### [Task to carry out]
Please copy out the entries below exactly, beginning with the line that contains "Búsqueda con filtros (93, 264)" and ending with the line that contains "16 (233, 2037)", and include nothing outside that span.

### [Data shown]
----------

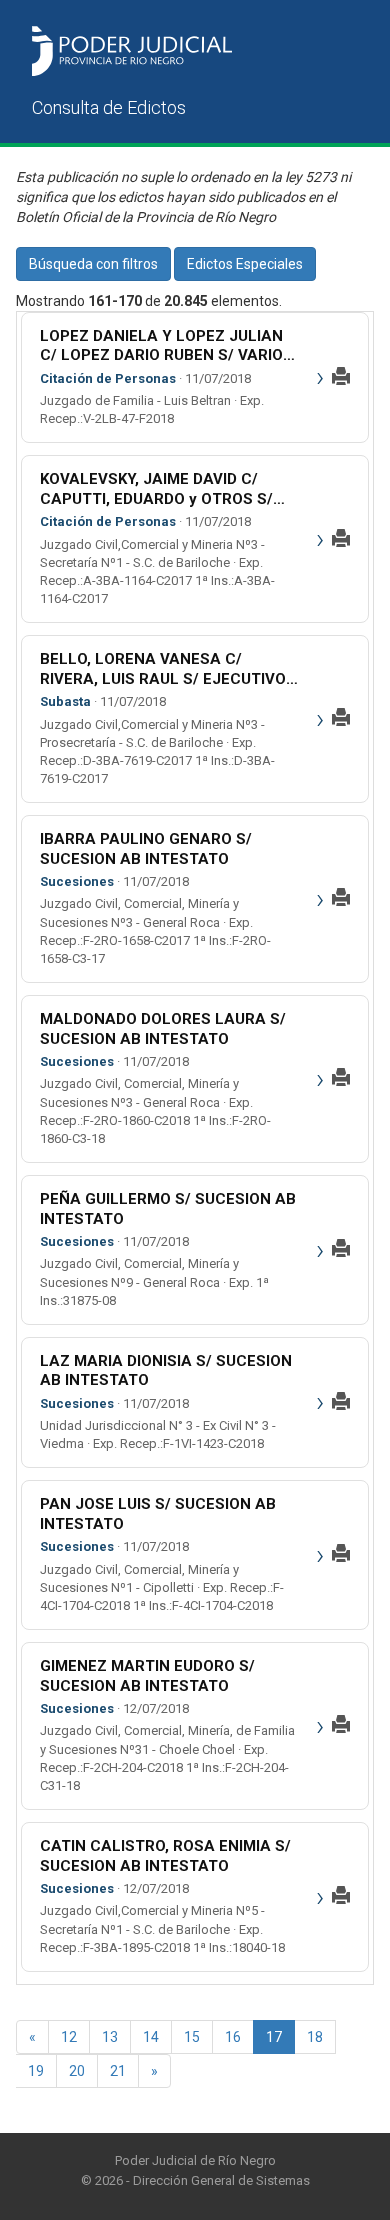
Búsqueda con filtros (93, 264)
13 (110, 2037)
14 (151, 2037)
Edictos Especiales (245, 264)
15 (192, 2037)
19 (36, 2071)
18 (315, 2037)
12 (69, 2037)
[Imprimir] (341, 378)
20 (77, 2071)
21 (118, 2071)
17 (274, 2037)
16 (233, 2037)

----------

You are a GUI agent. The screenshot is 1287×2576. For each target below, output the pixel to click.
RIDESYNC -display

----------

### [Response for this exercise]
Búsqueda con filtros (93, 264)
13 (110, 2037)
14 (151, 2037)
Edictos Especiales (245, 264)
15 (192, 2037)
19 (36, 2071)
18 (315, 2037)
12 (69, 2037)
[Imprimir] (341, 378)
20 (77, 2071)
21 (118, 2071)
17 (274, 2037)
16 (233, 2037)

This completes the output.